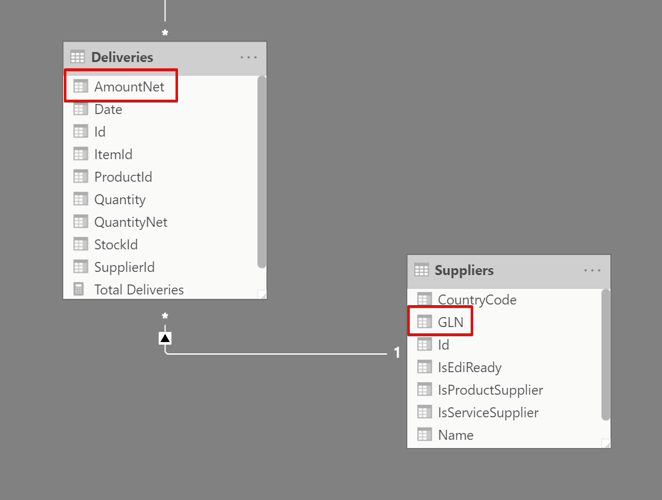662x500 pixels.
Task: Select the IsEdiReady field in Suppliers
Action: (x=506, y=367)
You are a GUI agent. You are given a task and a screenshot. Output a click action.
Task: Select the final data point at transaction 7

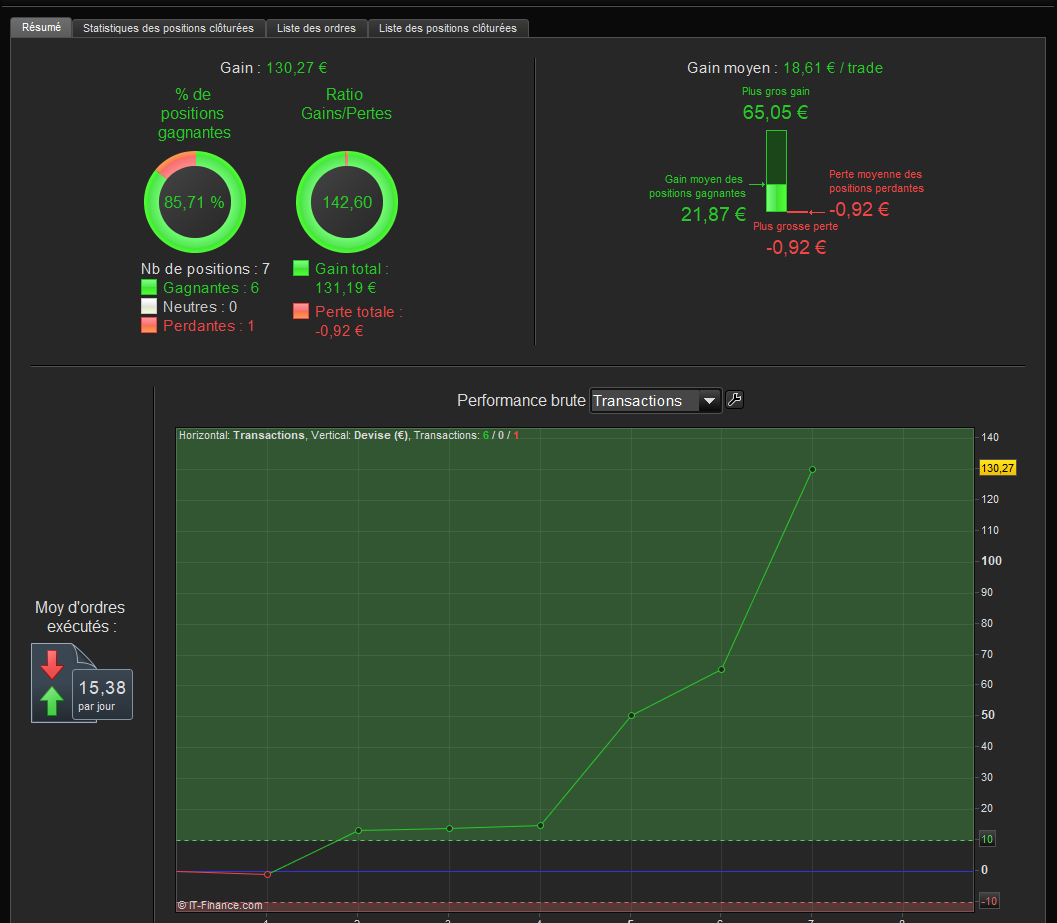pos(812,469)
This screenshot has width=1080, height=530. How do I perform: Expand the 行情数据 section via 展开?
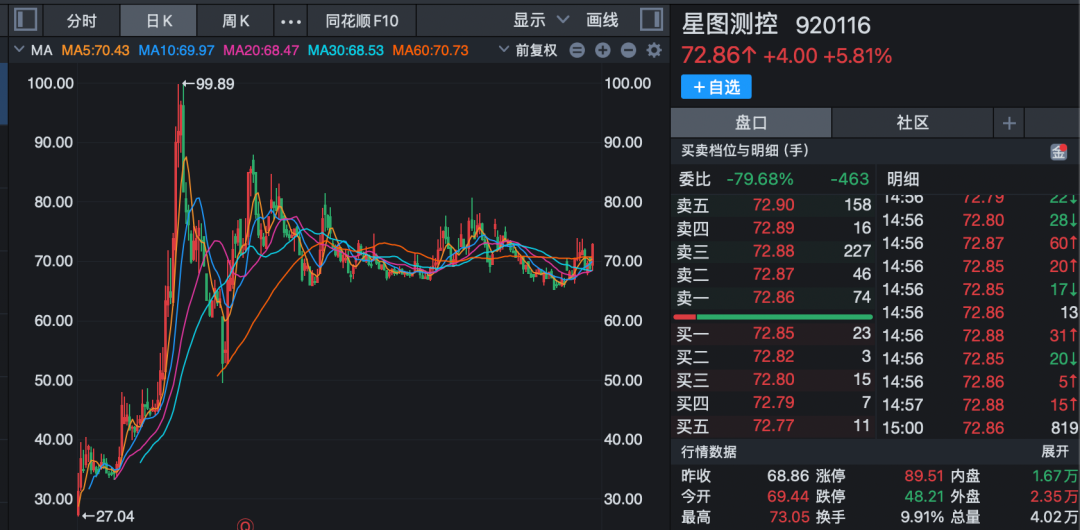coord(1055,452)
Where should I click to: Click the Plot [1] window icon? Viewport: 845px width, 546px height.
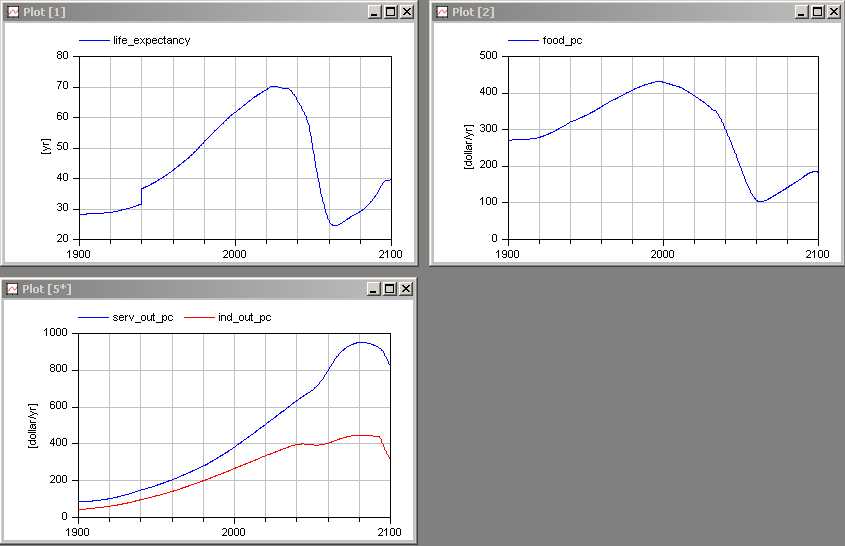[13, 12]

+ + + +

■ **THE PROBLEM**
Go back to the line containing "You are a GUI" and output it and every line after it through the end of the records, exactly, but not the pictures.

■ **EXERCISE SOLUTION**
You are a GUI agent. You are given a task and a screenshot. Output a click action.
Task: Select the final data point at transaction 7

pos(812,469)
This screenshot has width=1080, height=530. How do I perform: Expand the 行情数据 section via 展开?
coord(1055,452)
Where should I click to: Click the Plot [1] window icon? Viewport: 845px width, 546px height.
[13, 12]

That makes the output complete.